> [STORED DATA]
::::::::
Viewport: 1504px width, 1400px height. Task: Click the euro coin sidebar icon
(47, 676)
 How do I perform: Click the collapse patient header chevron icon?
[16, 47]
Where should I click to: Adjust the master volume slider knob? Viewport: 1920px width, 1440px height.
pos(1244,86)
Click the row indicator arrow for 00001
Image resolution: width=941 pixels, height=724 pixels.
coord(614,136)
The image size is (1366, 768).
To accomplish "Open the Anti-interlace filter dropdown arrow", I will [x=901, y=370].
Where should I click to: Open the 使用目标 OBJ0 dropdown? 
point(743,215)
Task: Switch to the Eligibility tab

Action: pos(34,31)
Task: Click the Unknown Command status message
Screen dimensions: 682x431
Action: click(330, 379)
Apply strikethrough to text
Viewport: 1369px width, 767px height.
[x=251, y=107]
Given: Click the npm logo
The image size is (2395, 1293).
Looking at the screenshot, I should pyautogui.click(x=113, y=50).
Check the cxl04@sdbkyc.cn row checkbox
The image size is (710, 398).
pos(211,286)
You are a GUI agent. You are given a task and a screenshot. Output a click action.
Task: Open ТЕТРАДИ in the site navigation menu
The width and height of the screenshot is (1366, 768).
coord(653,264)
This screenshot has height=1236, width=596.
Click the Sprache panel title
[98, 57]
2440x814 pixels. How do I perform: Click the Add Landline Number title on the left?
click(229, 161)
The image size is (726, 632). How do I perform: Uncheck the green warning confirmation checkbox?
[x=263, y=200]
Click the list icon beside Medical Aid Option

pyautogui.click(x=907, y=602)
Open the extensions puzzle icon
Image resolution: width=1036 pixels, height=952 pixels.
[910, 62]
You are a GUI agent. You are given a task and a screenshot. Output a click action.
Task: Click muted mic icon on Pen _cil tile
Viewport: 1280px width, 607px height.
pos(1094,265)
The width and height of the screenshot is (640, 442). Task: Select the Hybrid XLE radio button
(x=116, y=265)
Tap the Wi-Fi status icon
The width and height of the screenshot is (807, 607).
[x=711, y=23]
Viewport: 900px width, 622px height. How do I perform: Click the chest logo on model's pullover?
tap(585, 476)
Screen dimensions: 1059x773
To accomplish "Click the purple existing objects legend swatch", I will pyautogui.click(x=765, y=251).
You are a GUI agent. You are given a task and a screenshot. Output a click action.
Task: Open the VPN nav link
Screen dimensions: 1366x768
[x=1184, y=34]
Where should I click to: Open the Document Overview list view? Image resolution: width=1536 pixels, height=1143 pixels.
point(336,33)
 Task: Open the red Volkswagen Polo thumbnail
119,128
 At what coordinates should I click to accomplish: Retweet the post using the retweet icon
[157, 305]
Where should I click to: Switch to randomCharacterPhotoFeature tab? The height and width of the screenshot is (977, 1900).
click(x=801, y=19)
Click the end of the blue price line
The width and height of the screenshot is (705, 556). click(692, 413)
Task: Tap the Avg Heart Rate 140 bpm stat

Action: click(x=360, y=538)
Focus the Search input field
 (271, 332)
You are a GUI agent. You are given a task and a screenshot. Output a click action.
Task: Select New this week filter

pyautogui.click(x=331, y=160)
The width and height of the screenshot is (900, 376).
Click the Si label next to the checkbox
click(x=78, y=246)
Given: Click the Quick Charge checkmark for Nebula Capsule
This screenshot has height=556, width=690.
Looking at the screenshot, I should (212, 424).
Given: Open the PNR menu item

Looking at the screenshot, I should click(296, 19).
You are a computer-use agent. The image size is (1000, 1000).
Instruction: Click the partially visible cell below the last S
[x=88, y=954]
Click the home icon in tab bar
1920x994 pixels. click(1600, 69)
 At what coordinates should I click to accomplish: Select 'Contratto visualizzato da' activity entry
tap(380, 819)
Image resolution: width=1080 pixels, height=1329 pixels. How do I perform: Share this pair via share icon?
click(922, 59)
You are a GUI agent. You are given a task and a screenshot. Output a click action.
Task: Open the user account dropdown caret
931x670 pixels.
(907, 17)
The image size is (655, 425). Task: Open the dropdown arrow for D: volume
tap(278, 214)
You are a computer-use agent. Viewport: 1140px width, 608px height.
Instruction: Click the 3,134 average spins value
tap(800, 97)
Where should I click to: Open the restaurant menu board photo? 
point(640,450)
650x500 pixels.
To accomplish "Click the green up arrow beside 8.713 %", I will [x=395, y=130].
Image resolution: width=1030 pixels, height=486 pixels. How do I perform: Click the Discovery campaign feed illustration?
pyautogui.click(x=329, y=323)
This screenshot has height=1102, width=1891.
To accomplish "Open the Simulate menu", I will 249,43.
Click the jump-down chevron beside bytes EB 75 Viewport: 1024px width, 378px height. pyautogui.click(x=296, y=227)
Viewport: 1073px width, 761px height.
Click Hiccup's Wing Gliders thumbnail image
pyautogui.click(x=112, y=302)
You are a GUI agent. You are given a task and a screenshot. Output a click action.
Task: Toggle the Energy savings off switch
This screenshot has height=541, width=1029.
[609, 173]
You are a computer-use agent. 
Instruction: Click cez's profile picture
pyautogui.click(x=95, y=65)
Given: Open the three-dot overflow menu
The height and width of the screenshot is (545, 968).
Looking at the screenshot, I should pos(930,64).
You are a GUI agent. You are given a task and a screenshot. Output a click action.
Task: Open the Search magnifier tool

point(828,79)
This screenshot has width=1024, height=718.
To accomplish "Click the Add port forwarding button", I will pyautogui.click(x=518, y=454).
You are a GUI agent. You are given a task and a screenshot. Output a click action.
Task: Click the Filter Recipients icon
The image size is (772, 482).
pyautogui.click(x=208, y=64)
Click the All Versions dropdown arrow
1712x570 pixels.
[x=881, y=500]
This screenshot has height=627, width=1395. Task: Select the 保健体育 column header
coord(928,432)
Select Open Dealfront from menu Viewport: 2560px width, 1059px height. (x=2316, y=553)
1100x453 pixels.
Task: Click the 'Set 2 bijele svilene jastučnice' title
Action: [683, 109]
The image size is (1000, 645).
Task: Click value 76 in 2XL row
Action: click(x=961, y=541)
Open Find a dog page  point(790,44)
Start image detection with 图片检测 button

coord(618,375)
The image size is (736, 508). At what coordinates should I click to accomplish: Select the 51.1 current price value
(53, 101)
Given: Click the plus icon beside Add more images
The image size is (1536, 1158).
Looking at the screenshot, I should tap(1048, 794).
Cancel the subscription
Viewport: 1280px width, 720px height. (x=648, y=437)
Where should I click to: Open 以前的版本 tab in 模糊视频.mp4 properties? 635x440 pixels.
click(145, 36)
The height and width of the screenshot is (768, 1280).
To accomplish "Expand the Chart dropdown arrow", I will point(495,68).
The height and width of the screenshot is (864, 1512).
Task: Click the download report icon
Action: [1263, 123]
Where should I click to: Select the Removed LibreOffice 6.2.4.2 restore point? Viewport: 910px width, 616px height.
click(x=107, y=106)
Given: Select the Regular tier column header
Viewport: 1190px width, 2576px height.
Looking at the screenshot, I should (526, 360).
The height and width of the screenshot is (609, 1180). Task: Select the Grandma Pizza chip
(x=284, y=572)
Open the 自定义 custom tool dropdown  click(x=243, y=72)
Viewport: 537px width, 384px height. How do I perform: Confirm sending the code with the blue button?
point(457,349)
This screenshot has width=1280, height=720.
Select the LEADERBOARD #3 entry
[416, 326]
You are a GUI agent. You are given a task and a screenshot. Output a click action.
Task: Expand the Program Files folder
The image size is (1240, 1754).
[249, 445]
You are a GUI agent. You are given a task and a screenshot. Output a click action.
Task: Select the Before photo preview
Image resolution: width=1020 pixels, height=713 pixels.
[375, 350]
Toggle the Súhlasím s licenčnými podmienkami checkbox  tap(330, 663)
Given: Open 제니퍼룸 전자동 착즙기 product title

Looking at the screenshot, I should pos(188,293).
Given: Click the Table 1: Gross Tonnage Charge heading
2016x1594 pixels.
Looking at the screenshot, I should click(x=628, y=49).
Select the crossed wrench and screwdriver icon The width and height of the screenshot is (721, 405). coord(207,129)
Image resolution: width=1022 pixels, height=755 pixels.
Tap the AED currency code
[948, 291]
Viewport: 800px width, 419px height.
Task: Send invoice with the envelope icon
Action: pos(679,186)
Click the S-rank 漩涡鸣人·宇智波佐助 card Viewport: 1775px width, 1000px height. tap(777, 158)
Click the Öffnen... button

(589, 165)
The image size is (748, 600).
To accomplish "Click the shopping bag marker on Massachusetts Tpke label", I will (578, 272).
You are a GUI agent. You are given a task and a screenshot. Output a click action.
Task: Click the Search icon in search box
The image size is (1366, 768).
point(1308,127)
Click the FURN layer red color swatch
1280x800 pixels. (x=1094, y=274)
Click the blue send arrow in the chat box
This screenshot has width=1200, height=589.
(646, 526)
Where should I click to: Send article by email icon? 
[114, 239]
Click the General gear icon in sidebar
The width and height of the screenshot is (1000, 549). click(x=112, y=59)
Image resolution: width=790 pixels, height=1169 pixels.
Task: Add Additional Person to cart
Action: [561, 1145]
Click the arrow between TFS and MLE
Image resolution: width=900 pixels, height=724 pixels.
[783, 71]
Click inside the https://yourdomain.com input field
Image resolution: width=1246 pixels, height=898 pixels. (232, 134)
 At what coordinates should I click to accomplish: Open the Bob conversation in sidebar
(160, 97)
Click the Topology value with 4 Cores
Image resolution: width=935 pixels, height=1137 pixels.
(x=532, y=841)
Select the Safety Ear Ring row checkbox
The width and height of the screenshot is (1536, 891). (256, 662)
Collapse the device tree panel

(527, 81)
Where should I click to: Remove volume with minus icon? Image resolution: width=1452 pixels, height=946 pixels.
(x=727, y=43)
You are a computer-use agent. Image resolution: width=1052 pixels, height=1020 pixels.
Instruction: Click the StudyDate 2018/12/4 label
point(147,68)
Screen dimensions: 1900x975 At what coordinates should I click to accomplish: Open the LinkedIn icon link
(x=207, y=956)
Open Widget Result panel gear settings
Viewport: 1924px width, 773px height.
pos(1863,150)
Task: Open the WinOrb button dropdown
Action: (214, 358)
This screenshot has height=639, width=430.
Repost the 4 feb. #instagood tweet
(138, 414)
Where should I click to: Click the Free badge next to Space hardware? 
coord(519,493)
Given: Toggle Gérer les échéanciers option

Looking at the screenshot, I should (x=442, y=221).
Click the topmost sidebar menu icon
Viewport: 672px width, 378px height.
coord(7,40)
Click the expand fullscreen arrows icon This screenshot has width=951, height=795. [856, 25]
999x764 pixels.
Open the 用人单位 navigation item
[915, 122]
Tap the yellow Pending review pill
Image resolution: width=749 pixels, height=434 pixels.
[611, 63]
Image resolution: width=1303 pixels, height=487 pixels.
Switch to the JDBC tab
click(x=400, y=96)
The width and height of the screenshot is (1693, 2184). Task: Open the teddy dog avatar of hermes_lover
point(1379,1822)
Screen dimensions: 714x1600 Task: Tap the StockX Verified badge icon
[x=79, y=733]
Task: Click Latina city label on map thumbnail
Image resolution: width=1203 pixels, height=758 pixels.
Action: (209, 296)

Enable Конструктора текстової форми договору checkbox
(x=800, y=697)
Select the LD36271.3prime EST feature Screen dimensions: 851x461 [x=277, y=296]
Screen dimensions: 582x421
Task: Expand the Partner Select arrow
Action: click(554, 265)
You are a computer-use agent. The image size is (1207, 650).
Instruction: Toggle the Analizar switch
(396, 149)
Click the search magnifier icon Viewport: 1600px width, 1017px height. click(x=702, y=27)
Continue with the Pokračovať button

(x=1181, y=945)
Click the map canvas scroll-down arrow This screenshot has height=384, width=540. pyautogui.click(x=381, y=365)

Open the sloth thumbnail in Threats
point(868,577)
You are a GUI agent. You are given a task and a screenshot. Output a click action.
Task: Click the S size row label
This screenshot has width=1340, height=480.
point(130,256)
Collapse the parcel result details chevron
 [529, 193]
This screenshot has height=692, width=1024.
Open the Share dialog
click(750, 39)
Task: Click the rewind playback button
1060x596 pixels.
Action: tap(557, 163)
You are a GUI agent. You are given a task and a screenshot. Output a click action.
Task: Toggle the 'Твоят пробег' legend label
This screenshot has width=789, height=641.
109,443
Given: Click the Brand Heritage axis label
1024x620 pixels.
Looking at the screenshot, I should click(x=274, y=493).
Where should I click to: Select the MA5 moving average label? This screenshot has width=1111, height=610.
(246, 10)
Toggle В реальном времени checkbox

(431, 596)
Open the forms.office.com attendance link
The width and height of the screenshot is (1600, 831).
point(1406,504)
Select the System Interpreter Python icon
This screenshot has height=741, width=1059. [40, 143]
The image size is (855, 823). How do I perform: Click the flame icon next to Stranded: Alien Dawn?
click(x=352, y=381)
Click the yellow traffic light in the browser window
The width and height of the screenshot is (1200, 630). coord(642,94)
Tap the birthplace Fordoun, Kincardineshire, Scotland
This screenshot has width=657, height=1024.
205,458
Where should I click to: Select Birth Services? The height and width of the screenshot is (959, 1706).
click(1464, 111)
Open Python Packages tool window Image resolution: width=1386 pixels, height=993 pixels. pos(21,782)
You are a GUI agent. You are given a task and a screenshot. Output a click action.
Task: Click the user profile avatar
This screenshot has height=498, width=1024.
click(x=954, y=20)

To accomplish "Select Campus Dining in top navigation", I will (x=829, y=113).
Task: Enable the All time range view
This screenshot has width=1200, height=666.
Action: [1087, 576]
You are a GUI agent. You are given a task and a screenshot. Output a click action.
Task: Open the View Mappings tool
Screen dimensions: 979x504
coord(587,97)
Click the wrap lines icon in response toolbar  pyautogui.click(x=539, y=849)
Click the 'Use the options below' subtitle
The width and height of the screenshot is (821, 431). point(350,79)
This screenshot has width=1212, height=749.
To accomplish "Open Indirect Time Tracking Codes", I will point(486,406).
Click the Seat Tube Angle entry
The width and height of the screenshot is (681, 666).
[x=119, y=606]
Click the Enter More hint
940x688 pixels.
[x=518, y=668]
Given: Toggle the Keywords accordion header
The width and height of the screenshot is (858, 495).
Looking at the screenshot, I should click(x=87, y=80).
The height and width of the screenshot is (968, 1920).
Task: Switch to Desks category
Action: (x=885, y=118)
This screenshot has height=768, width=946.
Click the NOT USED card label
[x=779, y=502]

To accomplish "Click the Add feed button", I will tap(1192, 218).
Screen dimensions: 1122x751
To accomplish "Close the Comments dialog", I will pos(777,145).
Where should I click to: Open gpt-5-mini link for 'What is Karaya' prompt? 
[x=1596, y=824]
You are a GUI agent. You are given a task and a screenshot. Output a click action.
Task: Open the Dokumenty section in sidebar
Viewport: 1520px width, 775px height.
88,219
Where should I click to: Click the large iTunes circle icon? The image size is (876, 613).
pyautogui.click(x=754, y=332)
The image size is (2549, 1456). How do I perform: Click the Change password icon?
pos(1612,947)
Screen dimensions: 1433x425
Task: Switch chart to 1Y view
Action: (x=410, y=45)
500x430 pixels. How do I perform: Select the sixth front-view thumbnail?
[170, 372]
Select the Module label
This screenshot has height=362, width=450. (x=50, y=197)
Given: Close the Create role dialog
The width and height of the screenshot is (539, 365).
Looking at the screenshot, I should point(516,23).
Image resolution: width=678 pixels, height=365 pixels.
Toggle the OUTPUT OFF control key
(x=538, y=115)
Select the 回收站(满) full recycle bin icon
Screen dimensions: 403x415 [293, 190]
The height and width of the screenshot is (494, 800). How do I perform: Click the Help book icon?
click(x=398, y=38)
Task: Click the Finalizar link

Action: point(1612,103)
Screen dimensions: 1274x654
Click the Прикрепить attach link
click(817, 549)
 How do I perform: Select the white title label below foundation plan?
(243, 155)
::::::::
> [THE PROBLEM] From the records above, extract exactly and only the lines that begin at the line with "Click Hiccup's Wing Gliders thumbnail image" and stop after the line with "Given: Open the three-dot overflow menu".

> [EXERCISE OUTPUT]
Click Hiccup's Wing Gliders thumbnail image
pyautogui.click(x=112, y=302)
You are a GUI agent. You are given a task and a screenshot. Output a click action.
Task: Toggle the Energy savings off switch
This screenshot has height=541, width=1029.
[609, 173]
You are a computer-use agent. 
Instruction: Click cez's profile picture
pyautogui.click(x=95, y=65)
Given: Open the three-dot overflow menu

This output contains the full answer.